提示文.
╔══

慶寿寺(島田市)概要: 祥雲山慶寿寺は静岡県島田市大草に境内を構えている真言宗泉涌寺派の寺院です。今川範氏は今川家2代目当主で足利尊氏に従った事で功を挙げ駿河国、遠江国の守護職などの要職を歴任しました。範氏は観応3年(1352)に今川館に居城を移し、菩提寺である慶寿寺を創建しています。貞享4年(1365)享年50歳で死去すると慶寿寺の境内に葬られ「慶寿寺殿雲峯信慶大禅定門」の宝篋印塔が建立されています。
慶寿寺は今川家の菩提寺として庇護され遍照光寺頼忠判物(永正3年:1506)、遍照光寺頼忠判物(永正3年:1506)、頼覚判物(永正15年:1518)、頼覚判物(永正17年:1520年)、珠頂判物(大永6年:1526年)、承芳(今川義元)禁制(天文5年:1536年)、承芳(今川義元)安堵状(天文6年:1537年)、治部大輔(今川義元)寄進状、氏真判物(永禄9年:1566年)などを賜っています。慶寿寺文書(9通)は昭和59年(1984)に島田市指定文化財に指定されています。

╚══

練習用データ.
╔══

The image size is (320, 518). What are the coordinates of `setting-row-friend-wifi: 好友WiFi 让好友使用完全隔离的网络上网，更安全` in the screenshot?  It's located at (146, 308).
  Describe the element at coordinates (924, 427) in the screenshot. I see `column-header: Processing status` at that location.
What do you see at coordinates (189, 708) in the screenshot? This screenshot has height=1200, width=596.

╚══

慶寿寺についての文章のうち、「慶寿寺は今川家の菩提寺として」で始まり「定文化財に指定されています。」までの部分を、一字も変えずに打ち直してください。 一覧は、慶寿寺についての文章とは別の資料です。

慶寿寺は今川家の菩提寺として庇護され遍照光寺頼忠判物(永正3年:1506)、遍照光寺頼忠判物(永正3年:1506)、頼覚判物(永正15年:1518)、頼覚判物(永正17年:1520年)、珠頂判物(大永6年:1526年)、承芳(今川義元)禁制(天文5年:1536年)、承芳(今川義元)安堵状(天文6年:1537年)、治部大輔(今川義元)寄進状、氏真判物(永禄9年:1566年)などを賜っています。慶寿寺文書(9通)は昭和59年(1984)に島田市指定文化財に指定されています。